Wikipedia thinks, and the ARM architecture manuals seem to confirm, that most 32-bit ARM instruction sets _do_ support the UMULL 32-bit-by-32-bit-to-64-bit multiply instruction. (From https://en.wikipedia.org/wiki/ARM_architecture#Arithmetic_instructions: "ARM supports 32-bit × 32-bit multiplies with either a 32-bit result or 64-bit result, though Cortex-M0 / M0+ / M1 cores don't support 64-bit results.") Division may still be problematic.
It's rather irrelevant anyways, the pi zero/one is the lowest spec arm that matters at all. Nobody is ever going to ship something worse than that capable of running CPython.

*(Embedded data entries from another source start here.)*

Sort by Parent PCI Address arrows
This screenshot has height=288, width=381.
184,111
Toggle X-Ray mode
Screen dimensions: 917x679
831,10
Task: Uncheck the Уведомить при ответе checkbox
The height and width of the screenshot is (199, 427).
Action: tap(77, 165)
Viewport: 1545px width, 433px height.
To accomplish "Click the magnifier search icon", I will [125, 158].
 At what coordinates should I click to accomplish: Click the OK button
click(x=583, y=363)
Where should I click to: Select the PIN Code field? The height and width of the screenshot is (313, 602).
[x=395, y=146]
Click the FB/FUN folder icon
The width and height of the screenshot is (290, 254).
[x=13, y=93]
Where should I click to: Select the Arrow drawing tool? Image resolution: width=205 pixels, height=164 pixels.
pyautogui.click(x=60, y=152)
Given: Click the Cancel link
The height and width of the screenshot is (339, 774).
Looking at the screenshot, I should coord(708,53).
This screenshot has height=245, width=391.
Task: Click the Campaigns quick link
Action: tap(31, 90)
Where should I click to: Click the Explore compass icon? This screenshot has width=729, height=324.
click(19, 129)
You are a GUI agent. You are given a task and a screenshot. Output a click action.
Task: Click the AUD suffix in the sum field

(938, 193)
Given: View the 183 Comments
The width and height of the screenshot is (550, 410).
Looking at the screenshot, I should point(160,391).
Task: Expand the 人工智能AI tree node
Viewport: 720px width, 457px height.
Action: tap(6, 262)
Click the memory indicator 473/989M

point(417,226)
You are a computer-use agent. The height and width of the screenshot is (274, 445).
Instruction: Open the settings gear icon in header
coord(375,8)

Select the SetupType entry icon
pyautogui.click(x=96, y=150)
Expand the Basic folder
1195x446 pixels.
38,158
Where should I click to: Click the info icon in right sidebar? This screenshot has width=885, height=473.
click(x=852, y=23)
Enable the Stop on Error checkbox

Anyways I ran actual benchmarks on a pi3. On 32-bit raspbian I build CPython 3.10 with no configure flags and with --enable-big-digits (or however that's spelled) for 30-bit digits and ran pyperformance 1.0.2 on them.
Caveat: This is not a good system to run benchmarks on. widely variable performance (it has a tiny heatsink which never meaningfully got hot), and the storage is a random microsd card. Each full pyperformance run took 6 hours. :P
Results basically say: no notable difference. Most do not change and the variability (look at those stddev's and how they overlap on the few things that produced a "significant" result at all) is quite high. Things wholly unrelated to integers such as the various regex benchmarks showing up as faster demonstrate the unreliability of the numbers. And also at how pointless caring about this fine level of detail for performance is on this platform.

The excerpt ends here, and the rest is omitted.